The History the French Don’t Teach
The double debt has largely faded into history. Generations of French profited richly from the financial exploits of their forebears, but that is rarely taught in classrooms. The Times spoke to more than 30 descendants of families that received payments under Haiti’s double debt. Most said they had never heard of it. “This is part of my family history I never knew,” said one sixth-generation descendant of Napoleon’s first wife.
That is no accident. France has worked hard to bury this part of its past, or at least play it down.
Even in Haiti, the full story was long unknown. Then in 2003, President Jean-Bertrand Aristide stunned Haitians by denouncing the debt imposed by France and demanding reparations.
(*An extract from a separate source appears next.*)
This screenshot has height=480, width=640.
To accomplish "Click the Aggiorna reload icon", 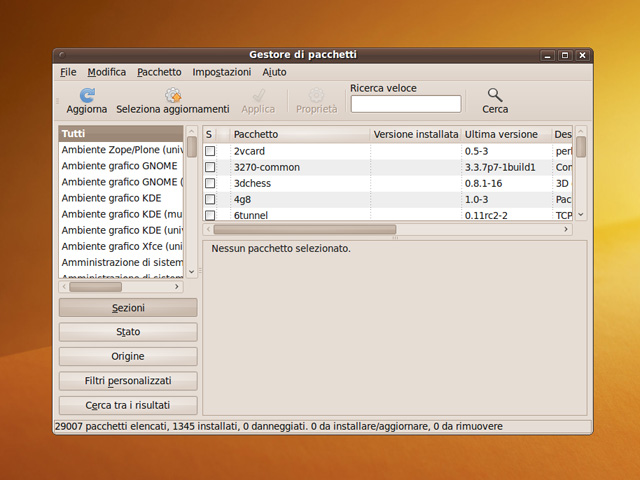I will tap(86, 95).
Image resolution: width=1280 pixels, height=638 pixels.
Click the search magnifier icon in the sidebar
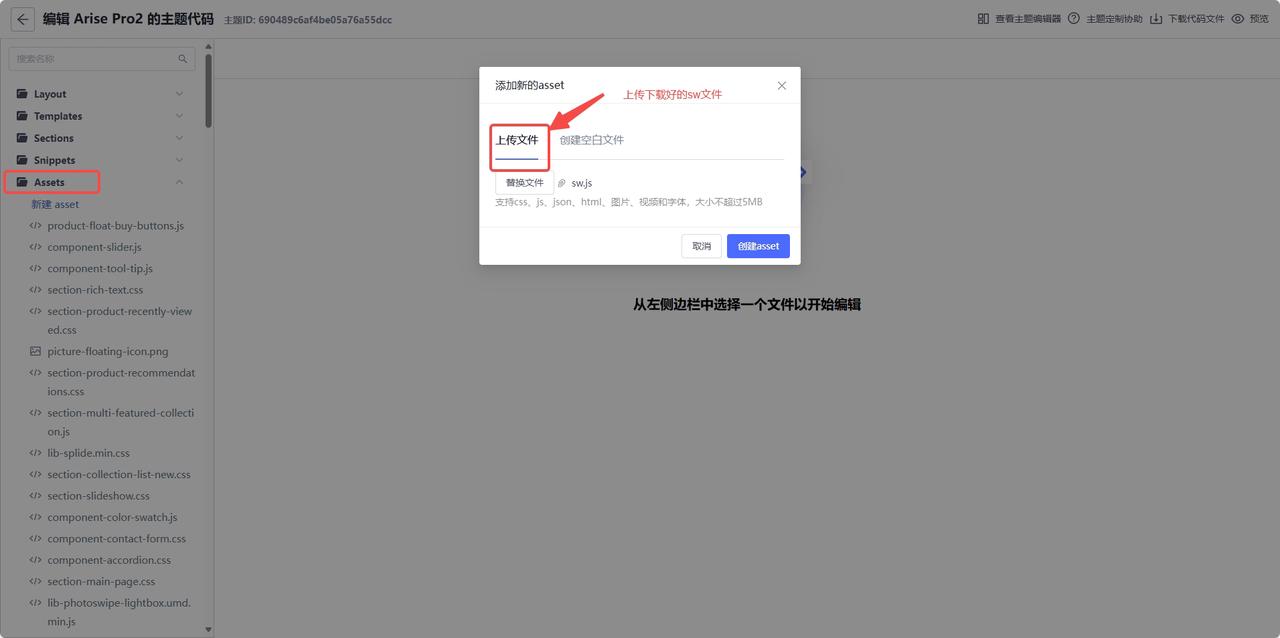[183, 59]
France moved quickly to try to discredit him. Talk of reparations was alarming to a nation with other former colonies still suffering the legacy of exploitation. The French ambassador to Haiti at the time recalls the reparations demand as “explosive.”
“We had to try to defuse it,” he says.
Mr. Aristide even offered a precise figure for what France owed, eliciting mockery. But Haiti’s long-term losses, The Times found, turned out to be surprisingly close to his estimate. He may even have been too conservative.
In 2004, Mr. Aristide found himself being hustled onto a plane in an ouster arranged by the United States and France. The Americans and the French have defended the move by citing the need for stability in Haiti, which was torn by unrest. But with the passage of time, another former ambassador acknowledged that there may have been other factors.
The Haitian president’s abrupt removal, he told The Times, was “probably a bit about” his call for reparations, too.